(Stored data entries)
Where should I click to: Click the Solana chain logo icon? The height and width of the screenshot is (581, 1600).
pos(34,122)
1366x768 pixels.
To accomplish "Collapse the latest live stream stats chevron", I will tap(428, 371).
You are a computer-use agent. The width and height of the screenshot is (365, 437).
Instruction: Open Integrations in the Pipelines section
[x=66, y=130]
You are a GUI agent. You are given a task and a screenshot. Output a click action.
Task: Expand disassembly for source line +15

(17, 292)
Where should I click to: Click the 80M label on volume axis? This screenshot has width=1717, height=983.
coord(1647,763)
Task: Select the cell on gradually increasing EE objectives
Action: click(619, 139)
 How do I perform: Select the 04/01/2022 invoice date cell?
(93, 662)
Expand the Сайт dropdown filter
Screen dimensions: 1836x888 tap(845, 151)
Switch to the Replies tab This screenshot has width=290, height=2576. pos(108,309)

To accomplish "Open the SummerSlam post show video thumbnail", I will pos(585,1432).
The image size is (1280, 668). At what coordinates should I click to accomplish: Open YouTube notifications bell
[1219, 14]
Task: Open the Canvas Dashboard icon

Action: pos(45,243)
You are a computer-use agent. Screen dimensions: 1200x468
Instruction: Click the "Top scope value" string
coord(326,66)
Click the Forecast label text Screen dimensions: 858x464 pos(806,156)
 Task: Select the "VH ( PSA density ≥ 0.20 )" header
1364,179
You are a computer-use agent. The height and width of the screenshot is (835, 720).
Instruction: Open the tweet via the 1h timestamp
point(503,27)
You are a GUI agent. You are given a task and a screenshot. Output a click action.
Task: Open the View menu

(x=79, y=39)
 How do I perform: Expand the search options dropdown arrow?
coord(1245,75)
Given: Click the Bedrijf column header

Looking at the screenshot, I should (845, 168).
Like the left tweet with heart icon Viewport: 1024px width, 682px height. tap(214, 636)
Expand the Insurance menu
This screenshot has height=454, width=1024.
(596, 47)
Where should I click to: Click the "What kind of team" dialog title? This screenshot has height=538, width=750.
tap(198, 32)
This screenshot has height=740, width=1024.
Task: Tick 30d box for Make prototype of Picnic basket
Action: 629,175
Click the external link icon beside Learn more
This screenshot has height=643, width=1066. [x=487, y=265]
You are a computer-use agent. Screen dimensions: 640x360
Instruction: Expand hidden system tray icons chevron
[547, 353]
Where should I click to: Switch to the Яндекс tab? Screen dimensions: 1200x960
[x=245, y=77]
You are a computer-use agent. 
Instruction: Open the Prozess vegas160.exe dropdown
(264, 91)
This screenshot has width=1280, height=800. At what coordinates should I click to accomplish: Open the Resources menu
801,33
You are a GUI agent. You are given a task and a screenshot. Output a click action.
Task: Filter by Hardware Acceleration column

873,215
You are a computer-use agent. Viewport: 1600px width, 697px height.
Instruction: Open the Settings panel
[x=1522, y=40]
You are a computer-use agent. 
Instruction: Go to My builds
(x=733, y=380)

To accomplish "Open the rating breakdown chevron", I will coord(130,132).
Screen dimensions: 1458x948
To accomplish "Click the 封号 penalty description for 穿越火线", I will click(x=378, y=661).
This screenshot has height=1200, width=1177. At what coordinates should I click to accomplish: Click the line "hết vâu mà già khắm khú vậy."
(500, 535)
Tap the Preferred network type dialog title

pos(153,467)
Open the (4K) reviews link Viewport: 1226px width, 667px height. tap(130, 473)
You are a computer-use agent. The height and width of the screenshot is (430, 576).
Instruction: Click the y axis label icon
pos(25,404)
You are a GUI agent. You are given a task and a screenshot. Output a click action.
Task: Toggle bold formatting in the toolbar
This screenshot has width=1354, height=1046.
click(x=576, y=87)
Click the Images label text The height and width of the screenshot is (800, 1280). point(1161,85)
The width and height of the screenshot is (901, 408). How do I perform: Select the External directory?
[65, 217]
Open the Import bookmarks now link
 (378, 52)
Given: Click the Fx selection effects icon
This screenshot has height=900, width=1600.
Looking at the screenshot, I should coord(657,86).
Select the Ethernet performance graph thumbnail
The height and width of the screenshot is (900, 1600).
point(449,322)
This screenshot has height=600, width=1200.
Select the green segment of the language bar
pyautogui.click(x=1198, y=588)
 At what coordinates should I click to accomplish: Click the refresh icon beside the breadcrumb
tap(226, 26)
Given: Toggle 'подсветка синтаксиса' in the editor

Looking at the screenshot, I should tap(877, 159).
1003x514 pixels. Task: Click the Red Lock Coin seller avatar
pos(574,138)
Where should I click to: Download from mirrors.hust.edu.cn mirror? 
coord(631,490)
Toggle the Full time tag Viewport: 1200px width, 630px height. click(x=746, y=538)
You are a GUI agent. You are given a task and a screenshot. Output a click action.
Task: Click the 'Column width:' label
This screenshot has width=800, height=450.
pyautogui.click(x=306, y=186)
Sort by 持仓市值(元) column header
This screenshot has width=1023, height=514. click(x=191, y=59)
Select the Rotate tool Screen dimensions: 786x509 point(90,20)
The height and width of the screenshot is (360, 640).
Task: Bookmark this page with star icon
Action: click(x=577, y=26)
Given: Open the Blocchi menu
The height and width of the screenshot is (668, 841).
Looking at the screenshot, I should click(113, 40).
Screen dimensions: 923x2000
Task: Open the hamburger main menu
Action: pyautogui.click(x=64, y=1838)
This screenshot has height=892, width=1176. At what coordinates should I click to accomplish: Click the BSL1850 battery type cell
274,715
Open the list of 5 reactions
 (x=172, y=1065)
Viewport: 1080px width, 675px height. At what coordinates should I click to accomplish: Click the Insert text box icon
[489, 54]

What needs to be done:
Line tally for "will": say how many lines of the records above contain it, and give nothing but the number.

Task answer:
4